Actions to take:
**1)** In the extract on health insurance exchange grants, how many states accepted $1 million planning grants in the fall of 2010?
**2)** Duplicate, word for word, the stretch of the health insurance exchange extract from "The grantees will" through "a planning grant.".

Kansas, Maryland, New York, Oklahoma, Oregon, Wisconsin and a multistate consortium of individuals and businesses led by the University of Massachusetts Medical School will share the funds. The groups will build the consumer interfaces and other online technology that individuals will use to access the health insurance exchanges mandated by the national health system reform law.

The grantees will share the technology they develop with the rest of the nation, Sebelius said. Under the reform law, HHS will step in to establish health insurance exchanges in states that do not launch their own by 2014.

HHS chose states of differing demographics and sizes to receive the grants. "This diversity will help ensure that a wide range of [information technology] models are developed, and every state will benefit," the department said.

The remaining states then can select a developed exchange IT model that best fits each of their needs.

In the fall of 2010, 48 states accepted $1 million planning grants to begin preparing for health exchanges. Alaska and Minnesota initially chose not to apply for federal money, but Minnesota's Dept. of Health said in January that it would accept a planning grant.

Alaska is still holding out. Gov. Sean Parnell announced Feb. 17 that his state would not apply for federal money to implement an insurance exchange, citing a recent ruling by a federal judge in Florida that the individual insurance mandate at the heart of the health system reform law is unconstitutional.

The data:
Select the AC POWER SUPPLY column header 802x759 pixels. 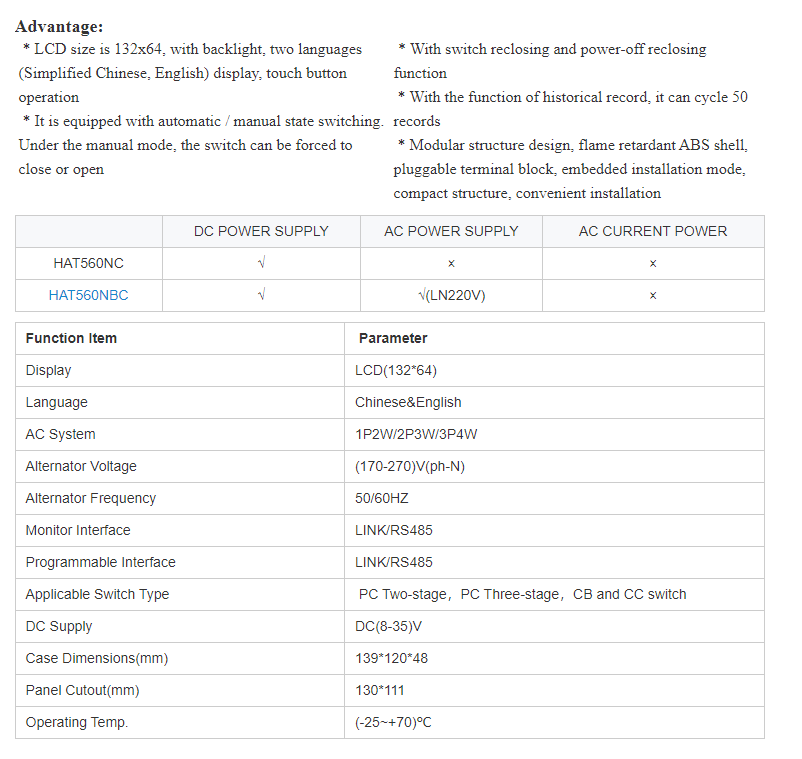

Results:
**1)** 48

**2)**
The grantees will share the technology they develop with the rest of the nation, Sebelius said. Under the reform law, HHS will step in to establish health insurance exchanges in states that do not launch their own by 2014.

HHS chose states of differing demographics and sizes to receive the grants. "This diversity will help ensure that a wide range of [information technology] models are developed, and every state will benefit," the department said.

The remaining states then can select a developed exchange IT model that best fits each of their needs.

In the fall of 2010, 48 states accepted $1 million planning grants to begin preparing for health exchanges. Alaska and Minnesota initially chose not to apply for federal money, but Minnesota's Dept. of Health said in January that it would accept a planning grant.